══ Data listing

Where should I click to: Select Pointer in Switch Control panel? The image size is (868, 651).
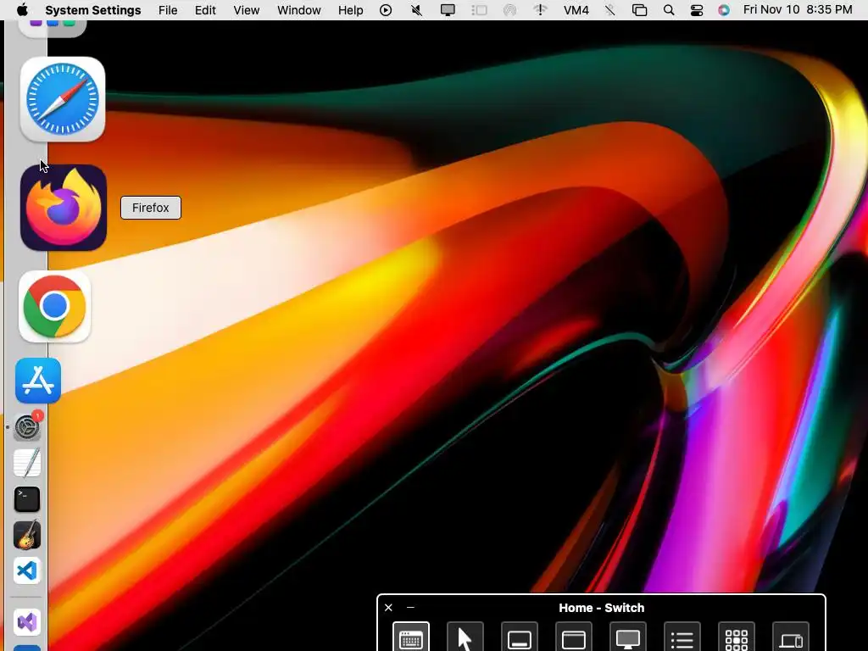pos(465,637)
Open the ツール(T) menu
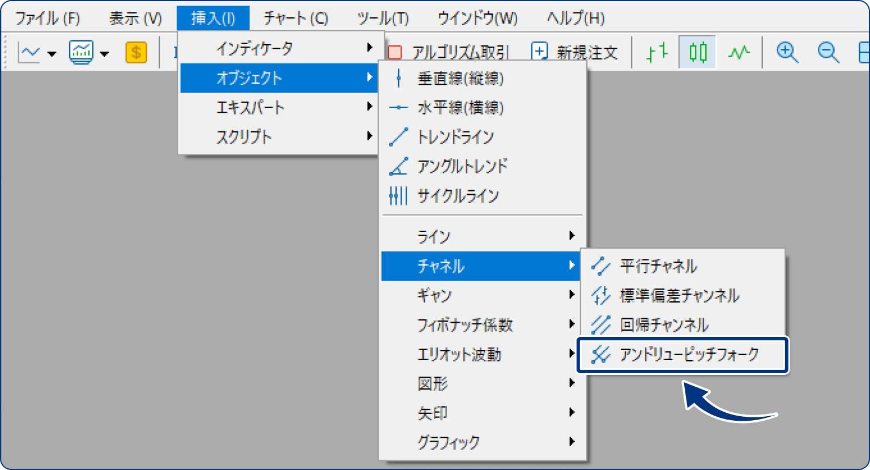 [x=382, y=18]
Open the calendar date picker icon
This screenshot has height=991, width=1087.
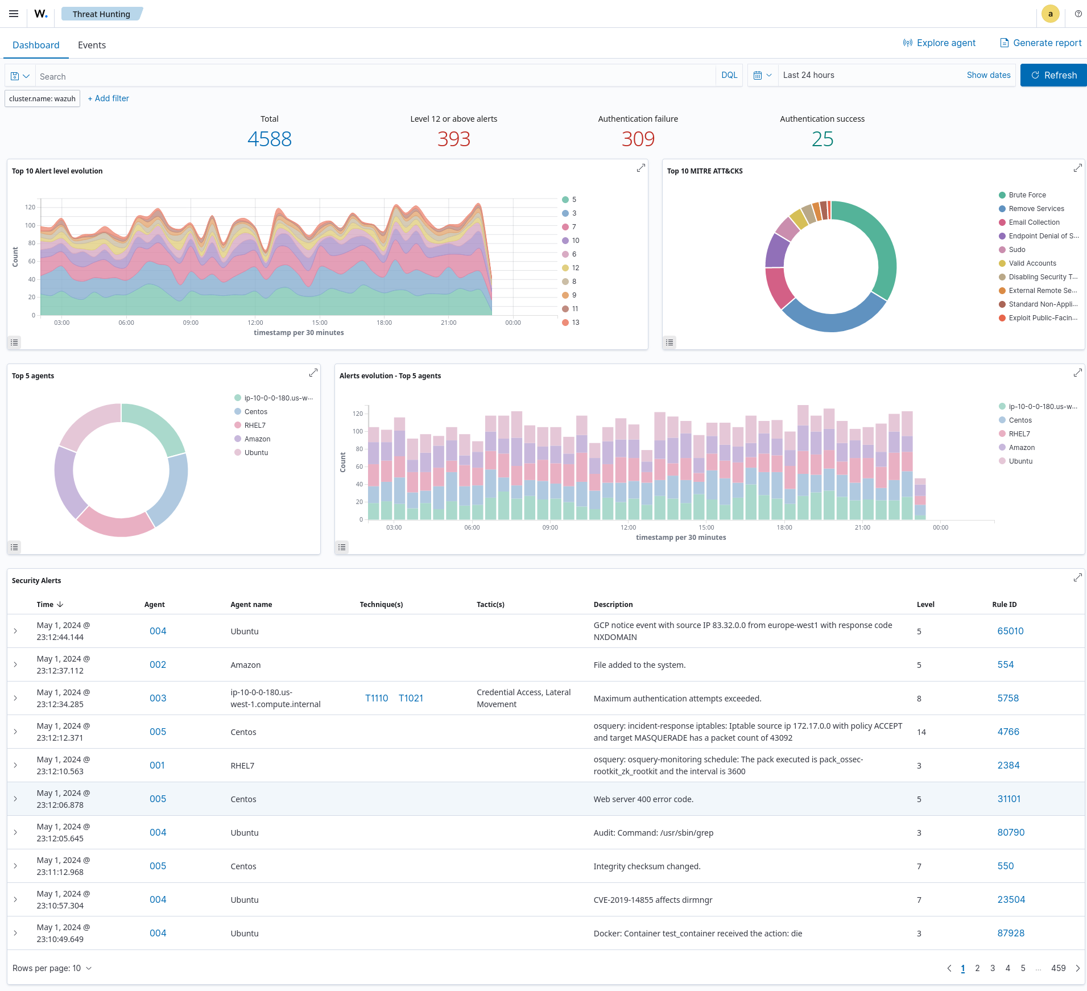coord(759,75)
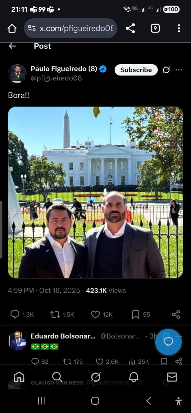
Task: Open the Search tab in bottom navigation
Action: pyautogui.click(x=57, y=377)
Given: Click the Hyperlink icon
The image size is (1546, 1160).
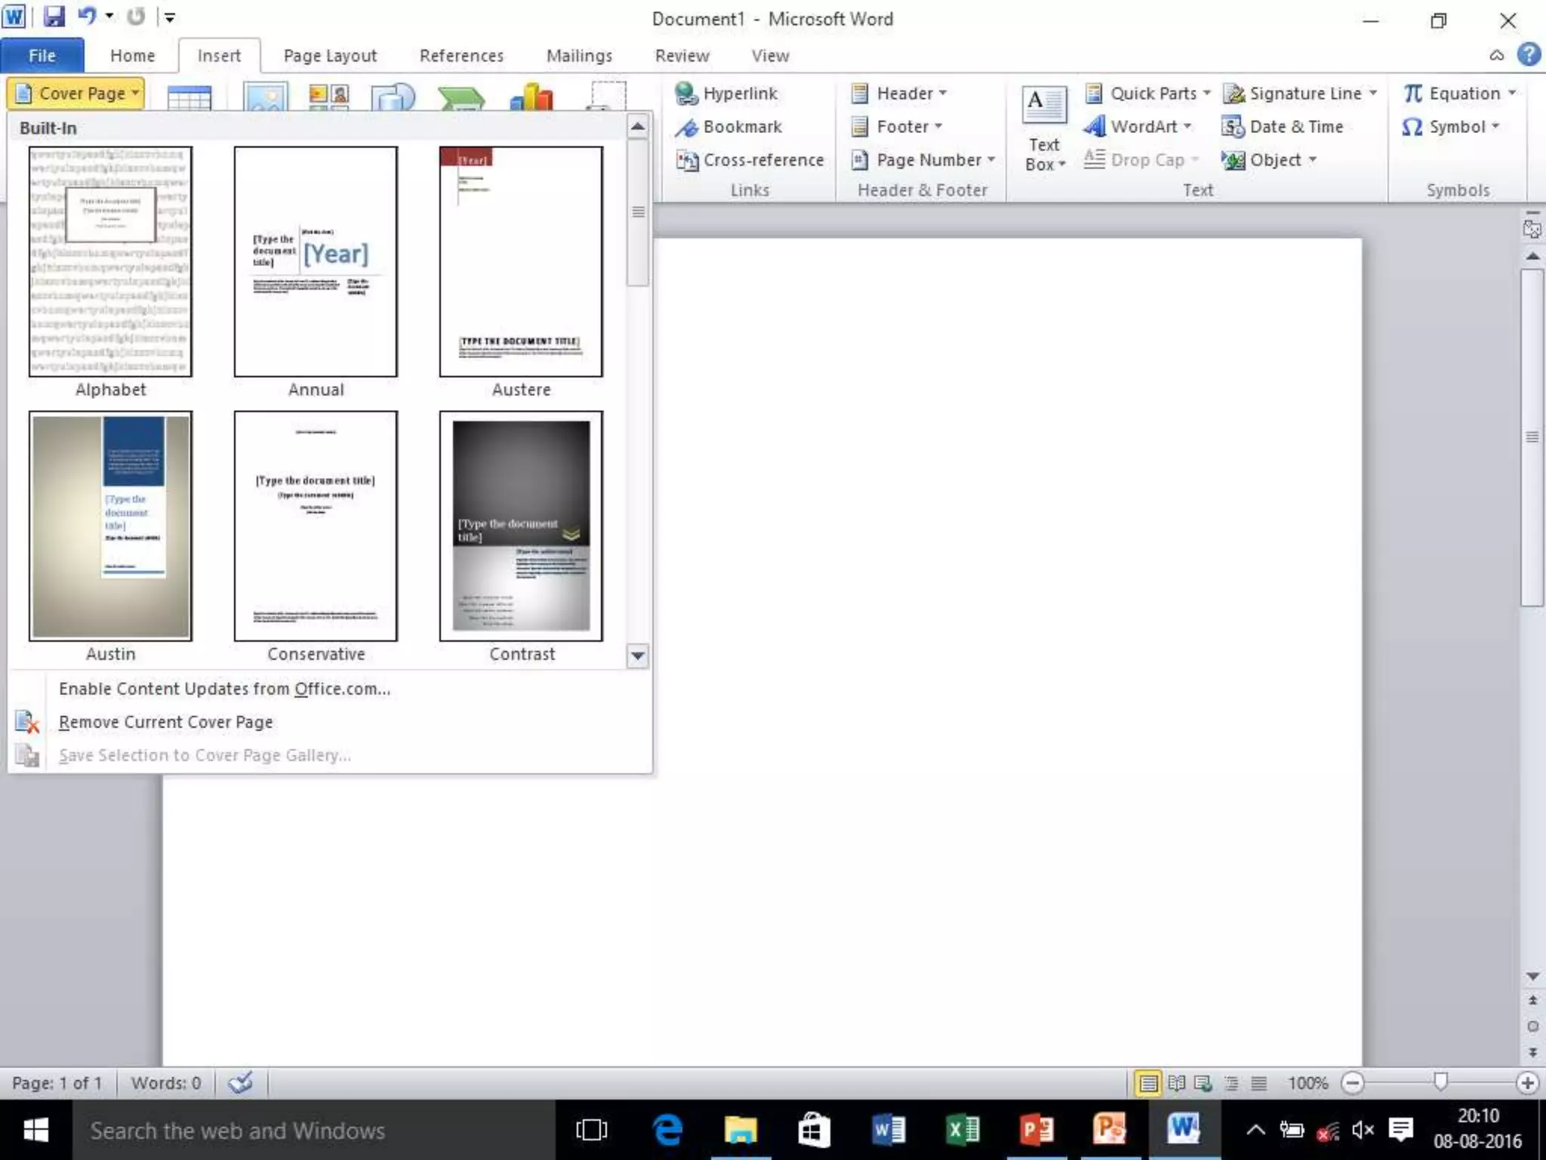Looking at the screenshot, I should click(x=686, y=93).
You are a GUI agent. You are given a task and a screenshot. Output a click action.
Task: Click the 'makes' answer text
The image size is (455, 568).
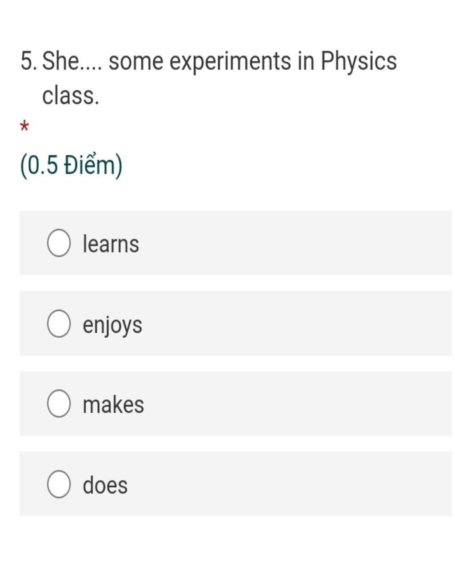tap(113, 404)
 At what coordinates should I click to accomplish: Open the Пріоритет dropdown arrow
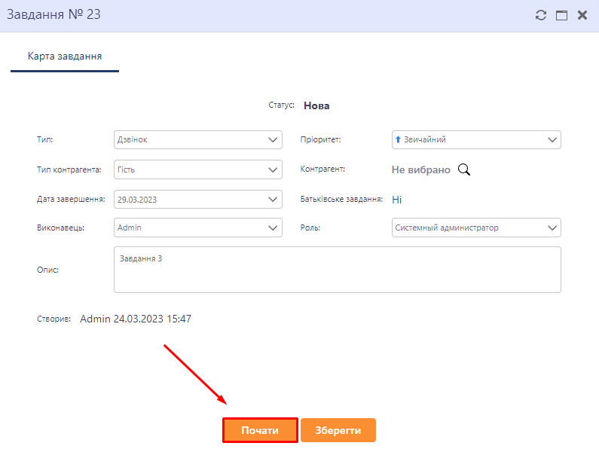(x=552, y=140)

════

■ **Task prompt**
Please recast everything from the line containing "You are a GUI" down to the end of these lines as a Markdown table with the columns Row and Text, one numbered row per line, leaving out blank lines and the pictures.

■ **Output below**
| Row | Text |
|---|---|
| 1 | You are a GUI agent. You are given a task and a screenshot. Output a click action. |
| 2 | Task: Click the 'makes' answer text |
| 3 | The image size is (455, 568). |
| 4 | tap(113, 404) |
| 5 |  At what coordinates should I click to accomplish: Open the Пріоритет dropdown arrow |
| 6 | (x=552, y=140) |